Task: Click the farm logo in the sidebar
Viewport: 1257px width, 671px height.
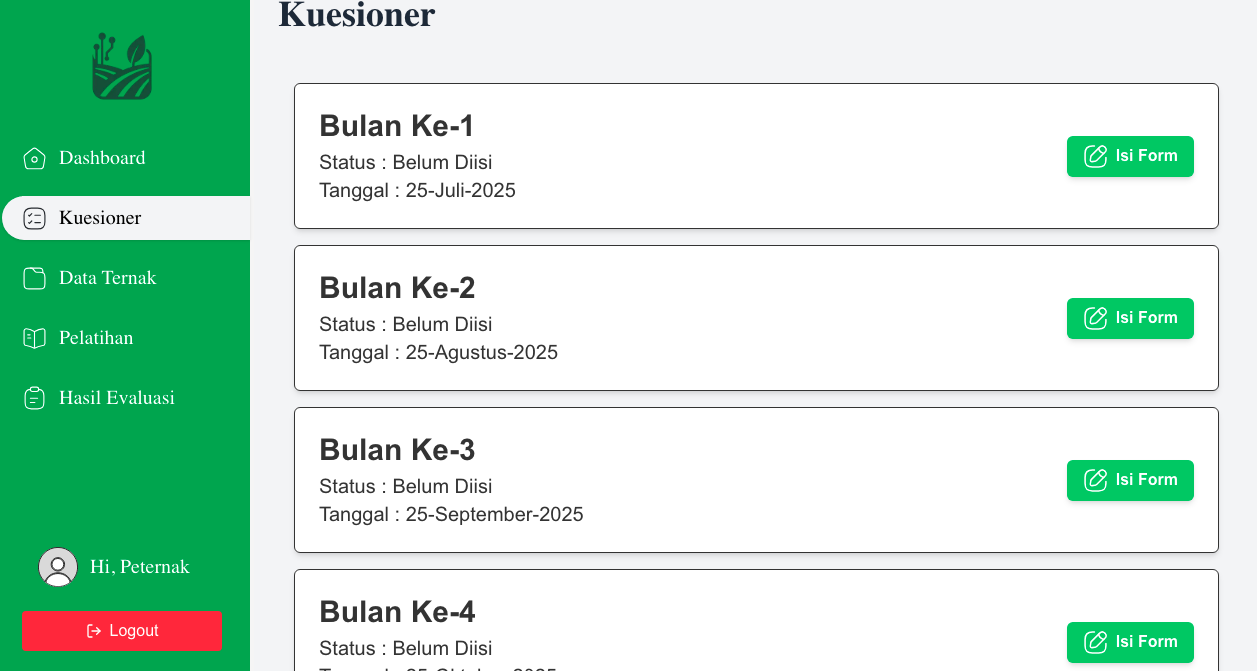Action: pyautogui.click(x=122, y=67)
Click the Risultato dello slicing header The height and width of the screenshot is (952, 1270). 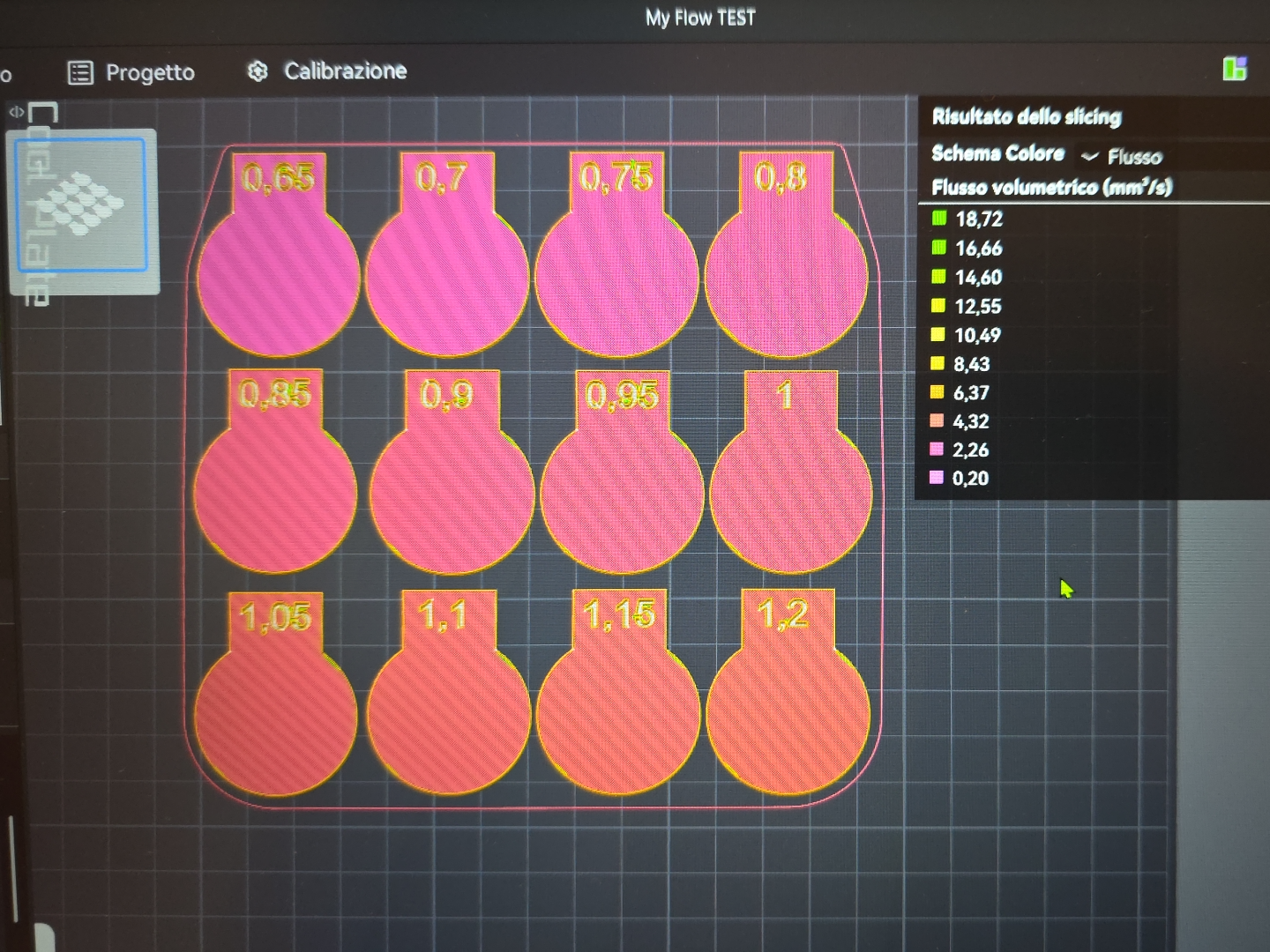1027,117
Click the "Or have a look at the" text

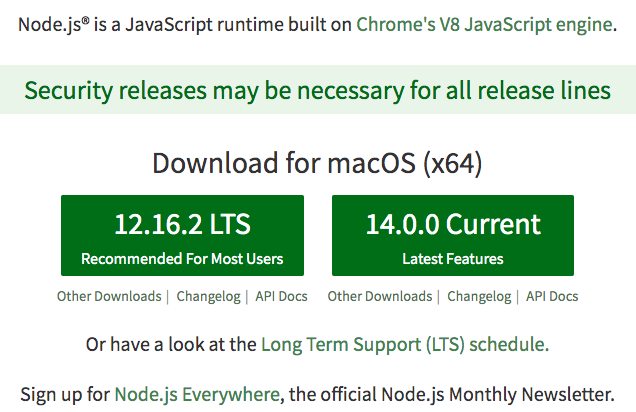171,345
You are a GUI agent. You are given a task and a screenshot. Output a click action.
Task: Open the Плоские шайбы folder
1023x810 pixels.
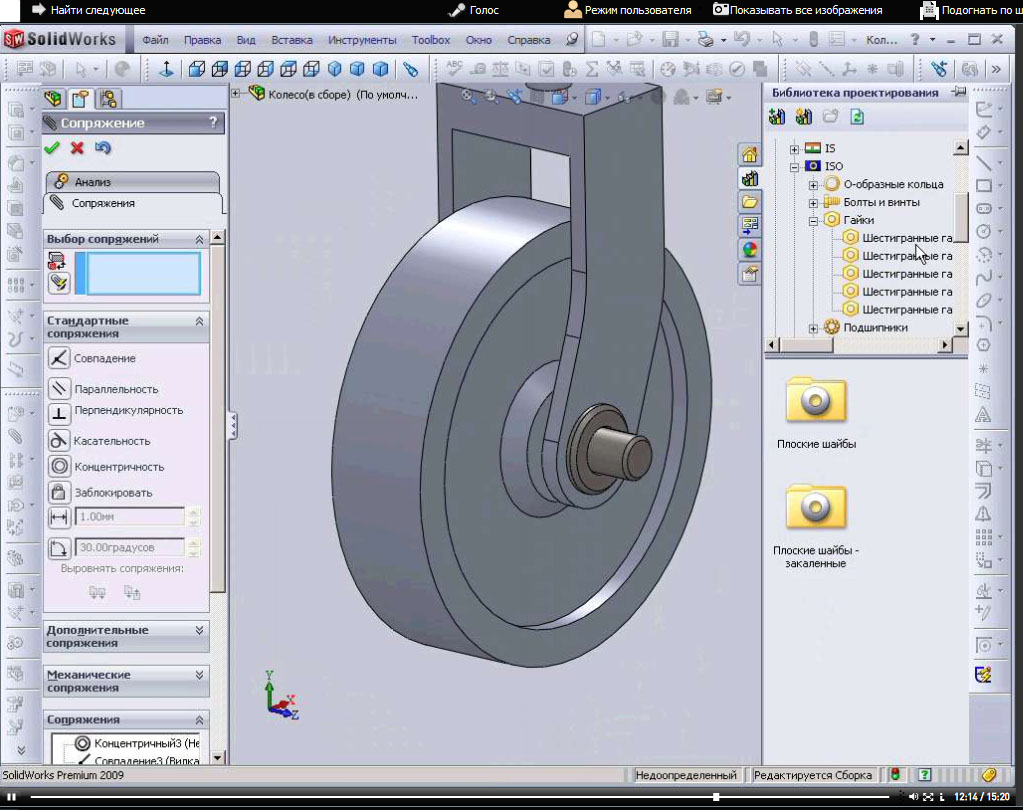click(816, 401)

• **ЗАДАНИЕ И ТРЕБОВАНИЯ**:
Перенеси строки записей, начиная со строки, где есть «You are a GUI», и до конца записей включительно, сохранив каждую строку целиком, но прибавив 101 к каждой координате в ответах. Изображения в ответ не включай.

• **ОТВЕТ К УПРАЖНЕНИЮ**:
You are a GUI agent. You are given a task and a screenshot. Output a click action.
Task: Open the Плоские шайбы folder
1023x810 pixels.
click(917, 502)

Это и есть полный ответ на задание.